Hai trovato degli sponsor?
Solo un paio: un’assicurazione spagnola e un’azienda di Las Palmas. Ma la cosa importante era partire e creare un’abitudine. Se credo in una cosa posso anche investire del mio. La municipalità comunque è convintissima tanto che Francisco Castellano (Assessore allo sport) e Carlos Alamo (Assessore al turismo) ci hanno proposto un accordo triennale. Io, per il momento, ho preferito un accordo per un solo anno, poi vedremo.
Dove si gioca?
Nel ‘El Cortijo Club de Campo de Telde’. Un circolo bellissimo dodici campi, sei in terra e sei in cemento. Poi c’è anche un maneggio e un campo da golf. Certo abbiamo dovuto lavorare un bel po’ per sistemarlo, ma io sono un po’ un maniaco e voglio che tutto sia esattamente come nei miei tornei in Italia.
Ci sarà il pubblico?
Sì, al 50% della capienza.

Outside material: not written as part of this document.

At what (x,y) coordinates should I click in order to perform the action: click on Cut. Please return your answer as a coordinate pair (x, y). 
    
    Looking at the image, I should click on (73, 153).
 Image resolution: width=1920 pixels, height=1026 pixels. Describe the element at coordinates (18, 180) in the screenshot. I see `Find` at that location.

Le limitazioni sono piuttosto blande, pensa che in tutta l’isola ci sono in questo momento meno di 100 casi Covid su 850.000 abitanti. Nonostante questo la gente è molto attenta e gira sempre con la mascherina. Se la polizia ti trova senza, ti registra e, nel caso di una seconda infrazione, ti espelle dall’isola. L’entrata al Circolo sarà gratuita, e l’attesa è davvero grandissima. La gente ne parla e la TV offre un’ampia copertura. Purtroppo sarà solo gente del posto perché il turismo è quasi a zero.
Ci puoi dire qualcosa degli altri tuoi tornei in Italia?
Io sono piuttosto pessimista per la situazione Covid, contrariamente all’ATP che confida in un rapido miglioramento. Io capisco i miei colleghi che, senza pubblico, hanno paura di non rientrare dell’investimento. Noi, come ti dicevo, investiamo sul futuro e abbiamo già ufficializzato Forlì il 14 giugno. Il 6 di luglio ci sarà Perugia, mentre per quanto riguarda Todi ho lasciato la scelta della data all’ATP, offrendomi di riempire eventuali buchi di calendario. Poi, probabilmente in settembre, ci sarà Parma che rimarrà un Challenger 125.
Ci riservi qualche altra sorpresa?
Può essere (ride, ndr). Ci sono un paio di cose che bollono in pentola, una ancora in Spagna e l’altra in Italia. Però è assolutamente prematuro parlarne perché le trattative sono appena iniziate.